[Begin Provided records]
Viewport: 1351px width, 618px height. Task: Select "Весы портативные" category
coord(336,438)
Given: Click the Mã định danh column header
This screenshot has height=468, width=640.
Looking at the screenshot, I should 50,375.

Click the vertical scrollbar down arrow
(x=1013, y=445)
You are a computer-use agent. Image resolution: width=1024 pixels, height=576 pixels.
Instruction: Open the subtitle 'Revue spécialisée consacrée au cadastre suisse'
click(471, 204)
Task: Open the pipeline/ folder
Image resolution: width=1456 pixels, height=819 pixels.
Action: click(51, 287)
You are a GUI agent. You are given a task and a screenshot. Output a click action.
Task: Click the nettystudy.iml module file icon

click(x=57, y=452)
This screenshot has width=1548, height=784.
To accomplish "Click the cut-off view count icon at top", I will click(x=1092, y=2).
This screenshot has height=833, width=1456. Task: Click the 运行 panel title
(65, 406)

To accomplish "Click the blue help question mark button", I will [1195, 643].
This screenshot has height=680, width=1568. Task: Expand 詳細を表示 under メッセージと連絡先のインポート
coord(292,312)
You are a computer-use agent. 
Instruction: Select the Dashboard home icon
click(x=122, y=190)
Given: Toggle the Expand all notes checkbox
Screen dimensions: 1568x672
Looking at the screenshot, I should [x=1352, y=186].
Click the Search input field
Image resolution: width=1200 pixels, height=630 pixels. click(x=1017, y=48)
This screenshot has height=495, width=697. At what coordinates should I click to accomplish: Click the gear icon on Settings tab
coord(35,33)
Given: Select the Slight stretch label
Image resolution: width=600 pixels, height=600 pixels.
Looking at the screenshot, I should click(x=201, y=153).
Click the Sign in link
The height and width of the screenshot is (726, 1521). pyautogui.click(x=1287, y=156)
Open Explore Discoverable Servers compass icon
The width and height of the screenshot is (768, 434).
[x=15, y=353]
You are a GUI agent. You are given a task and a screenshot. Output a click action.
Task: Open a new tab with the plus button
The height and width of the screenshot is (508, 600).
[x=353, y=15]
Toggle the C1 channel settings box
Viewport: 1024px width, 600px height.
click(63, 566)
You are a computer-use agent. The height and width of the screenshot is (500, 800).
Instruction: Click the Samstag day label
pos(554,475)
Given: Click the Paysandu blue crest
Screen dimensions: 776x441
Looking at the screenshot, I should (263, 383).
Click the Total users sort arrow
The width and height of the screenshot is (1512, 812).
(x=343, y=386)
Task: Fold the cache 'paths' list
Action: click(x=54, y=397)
[End Provided records]
Extract the lines above and reproduce each one exactly, from first to last.

Viewport: 1351px width, 618px height. Task: Select "Весы портативные" category
coord(336,438)
Given: Click the Mã định danh column header
This screenshot has height=468, width=640.
Looking at the screenshot, I should 50,375.

Click the vertical scrollbar down arrow
(x=1013, y=445)
You are a computer-use agent. Image resolution: width=1024 pixels, height=576 pixels.
Instruction: Open the subtitle 'Revue spécialisée consacrée au cadastre suisse'
click(471, 204)
Task: Open the pipeline/ folder
Image resolution: width=1456 pixels, height=819 pixels.
Action: click(51, 287)
You are a GUI agent. You are given a task and a screenshot. Output a click action.
Task: Click the nettystudy.iml module file icon

click(x=57, y=452)
This screenshot has width=1548, height=784.
To accomplish "Click the cut-off view count icon at top", I will click(x=1092, y=2).
This screenshot has height=833, width=1456. Task: Click the 运行 panel title
(65, 406)

To accomplish "Click the blue help question mark button", I will [1195, 643].
This screenshot has height=680, width=1568. Task: Expand 詳細を表示 under メッセージと連絡先のインポート
coord(292,312)
You are a computer-use agent. 
Instruction: Select the Dashboard home icon
click(x=122, y=190)
Given: Toggle the Expand all notes checkbox
Screen dimensions: 1568x672
Looking at the screenshot, I should [x=1352, y=186].
Click the Search input field
Image resolution: width=1200 pixels, height=630 pixels. click(x=1017, y=48)
This screenshot has height=495, width=697. At what coordinates should I click to accomplish: Click the gear icon on Settings tab
coord(35,33)
Given: Select the Slight stretch label
Image resolution: width=600 pixels, height=600 pixels.
Looking at the screenshot, I should click(x=201, y=153).
Click the Sign in link
The height and width of the screenshot is (726, 1521). pyautogui.click(x=1287, y=156)
Open Explore Discoverable Servers compass icon
The width and height of the screenshot is (768, 434).
[x=15, y=353]
You are a GUI agent. You are given a task and a screenshot. Output a click action.
Task: Open a new tab with the plus button
The height and width of the screenshot is (508, 600).
[x=353, y=15]
Toggle the C1 channel settings box
Viewport: 1024px width, 600px height.
click(63, 566)
You are a computer-use agent. The height and width of the screenshot is (500, 800).
Instruction: Click the Samstag day label
pos(554,475)
Given: Click the Paysandu blue crest
Screen dimensions: 776x441
Looking at the screenshot, I should (263, 383).
Click the Total users sort arrow
The width and height of the screenshot is (1512, 812).
(x=343, y=386)
Task: Fold the cache 'paths' list
Action: click(x=54, y=397)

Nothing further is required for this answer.